Le marquis de Montespan n'était pas encore installé dans son carrosse. Entendant le propos, il bondit du marchepied, courut derrière Lauzun, le saisit par le bras, lui fit faire la pirouette et, après lui avoir enfoncé son chapeau sur les yeux, le traita par surcroît de butor et de faquin.
Une seconde plus tard, l'éclair de deux épées brillait et les deux Gascons se battaient en duel sous l'œil de plus en plus intéressé des badauds.
– Messieurs, de grâce ! criait Mlle de Parajonc. Le duel est interdit. Vous coucherez ce soir à la Bastille.
Mais les deux marquis n'avaient cure de ces prédictions raisonnables et ferraillaient avec ardeur tandis que la foule opposait une véritable résistance passive à l'escouade de gardes suisses qui essayait de fendre ses rangs pour parvenir jusqu'aux duellistes. Heureusement, le marquis de Montespan réussit à entailler la cuisse de Lauzun. Péguilin trébucha et lâcha son épée.

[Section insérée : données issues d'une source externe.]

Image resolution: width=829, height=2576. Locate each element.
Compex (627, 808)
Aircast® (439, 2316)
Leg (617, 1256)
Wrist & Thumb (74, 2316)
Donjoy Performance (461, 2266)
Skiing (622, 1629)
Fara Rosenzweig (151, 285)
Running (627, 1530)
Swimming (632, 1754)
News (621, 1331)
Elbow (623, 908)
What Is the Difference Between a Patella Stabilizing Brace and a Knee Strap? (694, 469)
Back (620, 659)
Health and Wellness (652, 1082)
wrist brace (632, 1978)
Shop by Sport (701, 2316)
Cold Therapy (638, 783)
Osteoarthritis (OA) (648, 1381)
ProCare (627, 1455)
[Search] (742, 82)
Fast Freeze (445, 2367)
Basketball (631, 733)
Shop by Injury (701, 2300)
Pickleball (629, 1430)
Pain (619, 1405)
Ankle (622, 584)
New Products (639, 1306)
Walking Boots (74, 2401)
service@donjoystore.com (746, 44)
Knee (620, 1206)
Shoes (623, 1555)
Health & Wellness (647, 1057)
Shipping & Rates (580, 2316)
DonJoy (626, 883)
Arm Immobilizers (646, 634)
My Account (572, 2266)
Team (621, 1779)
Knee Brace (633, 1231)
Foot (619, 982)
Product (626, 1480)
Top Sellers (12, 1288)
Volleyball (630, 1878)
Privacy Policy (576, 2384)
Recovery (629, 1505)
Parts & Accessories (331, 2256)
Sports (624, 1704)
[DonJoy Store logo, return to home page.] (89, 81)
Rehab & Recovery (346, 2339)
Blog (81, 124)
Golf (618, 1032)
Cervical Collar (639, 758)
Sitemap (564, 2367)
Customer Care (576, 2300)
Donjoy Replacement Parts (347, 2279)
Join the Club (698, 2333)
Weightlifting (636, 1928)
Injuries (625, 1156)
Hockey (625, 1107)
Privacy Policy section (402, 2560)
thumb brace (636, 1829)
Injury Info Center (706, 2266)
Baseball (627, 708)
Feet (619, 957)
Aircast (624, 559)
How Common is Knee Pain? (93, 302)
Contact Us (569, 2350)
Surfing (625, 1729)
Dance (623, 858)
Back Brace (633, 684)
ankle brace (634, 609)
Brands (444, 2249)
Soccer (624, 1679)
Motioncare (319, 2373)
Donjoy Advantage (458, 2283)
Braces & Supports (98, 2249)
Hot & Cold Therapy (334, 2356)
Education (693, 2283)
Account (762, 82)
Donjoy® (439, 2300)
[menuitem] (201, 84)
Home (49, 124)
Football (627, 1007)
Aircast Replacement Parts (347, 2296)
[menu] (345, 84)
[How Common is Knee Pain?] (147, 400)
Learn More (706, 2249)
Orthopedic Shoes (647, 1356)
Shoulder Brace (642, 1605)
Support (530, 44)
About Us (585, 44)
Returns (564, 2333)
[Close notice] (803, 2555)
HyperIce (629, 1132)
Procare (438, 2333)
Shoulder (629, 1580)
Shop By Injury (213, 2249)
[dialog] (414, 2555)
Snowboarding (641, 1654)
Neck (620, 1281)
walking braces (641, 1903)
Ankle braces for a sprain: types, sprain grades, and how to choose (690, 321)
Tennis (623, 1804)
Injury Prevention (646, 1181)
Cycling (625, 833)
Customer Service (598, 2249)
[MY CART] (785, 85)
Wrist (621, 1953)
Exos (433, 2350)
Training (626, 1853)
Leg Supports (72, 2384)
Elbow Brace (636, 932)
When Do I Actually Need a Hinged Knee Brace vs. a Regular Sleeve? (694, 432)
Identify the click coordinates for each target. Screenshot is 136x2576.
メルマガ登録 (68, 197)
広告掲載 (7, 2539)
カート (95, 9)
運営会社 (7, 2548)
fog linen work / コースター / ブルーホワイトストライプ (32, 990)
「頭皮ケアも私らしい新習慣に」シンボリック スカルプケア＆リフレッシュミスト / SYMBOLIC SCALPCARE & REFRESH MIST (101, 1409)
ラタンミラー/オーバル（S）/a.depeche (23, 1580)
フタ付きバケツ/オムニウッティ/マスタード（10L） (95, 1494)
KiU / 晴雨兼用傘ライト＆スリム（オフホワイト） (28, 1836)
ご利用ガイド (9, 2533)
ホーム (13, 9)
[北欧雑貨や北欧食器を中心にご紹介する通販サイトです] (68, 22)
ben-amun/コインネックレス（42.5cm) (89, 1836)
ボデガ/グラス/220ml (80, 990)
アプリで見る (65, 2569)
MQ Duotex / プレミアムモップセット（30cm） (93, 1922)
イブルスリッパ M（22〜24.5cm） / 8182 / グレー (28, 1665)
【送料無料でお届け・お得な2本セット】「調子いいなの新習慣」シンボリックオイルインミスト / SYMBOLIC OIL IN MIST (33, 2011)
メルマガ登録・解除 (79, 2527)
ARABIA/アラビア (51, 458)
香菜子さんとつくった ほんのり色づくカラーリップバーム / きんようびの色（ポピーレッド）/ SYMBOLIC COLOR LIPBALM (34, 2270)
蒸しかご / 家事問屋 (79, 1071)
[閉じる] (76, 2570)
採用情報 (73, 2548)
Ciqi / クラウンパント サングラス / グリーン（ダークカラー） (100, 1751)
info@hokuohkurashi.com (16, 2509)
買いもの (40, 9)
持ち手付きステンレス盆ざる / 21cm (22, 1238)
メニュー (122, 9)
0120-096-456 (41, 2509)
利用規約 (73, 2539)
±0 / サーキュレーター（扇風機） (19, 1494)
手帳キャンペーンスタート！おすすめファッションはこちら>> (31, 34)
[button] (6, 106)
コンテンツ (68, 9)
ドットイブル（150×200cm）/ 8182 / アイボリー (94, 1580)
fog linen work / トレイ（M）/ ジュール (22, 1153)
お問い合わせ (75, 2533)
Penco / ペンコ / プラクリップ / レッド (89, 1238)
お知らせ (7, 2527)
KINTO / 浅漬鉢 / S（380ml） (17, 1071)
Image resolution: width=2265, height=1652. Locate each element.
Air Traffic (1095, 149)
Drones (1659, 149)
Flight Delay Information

– Venez vite, très cher ! s'écria le marquis en soutenant son adversaire. Évitons la Bastille !
Mesdames, aidez-moi.
Le carrosse s'ébranla à l'instant où, parmi les horions et les coups de hallebarde, les gardes suisses, la fraise de travers, parvenaient jusqu'à lui. Tandis que l'équipage dévalait à grand fracas la rue Saint-Honoré, Angélique, appuyant son écharpe sur la blessure de Péguilin, se retrouva entassée pêle-mêle dans le carrosse avec le marquis de Montespan, Mlle de Parajonc et même le laquais qui avait provoqué l'incident et qu'on avait jeté à demi assommé sur le plancher.
– Tu seras condamné au carcan et aux galères, lui dit Péguilin en lui envoyant un coup de talon dans l'estomac. Et ce n'est pas moi qui paierai une livre pour ton rachat !... Mordious, mon cher Pardaillan, grâce à vous, mon chirurgien n'aura pas besoin de me saigner pour la saison.
– Il faudrait vous panser, dit le marquis. Venez chez moi. Je crois que ma femme y est aujourd'hui avec des amies.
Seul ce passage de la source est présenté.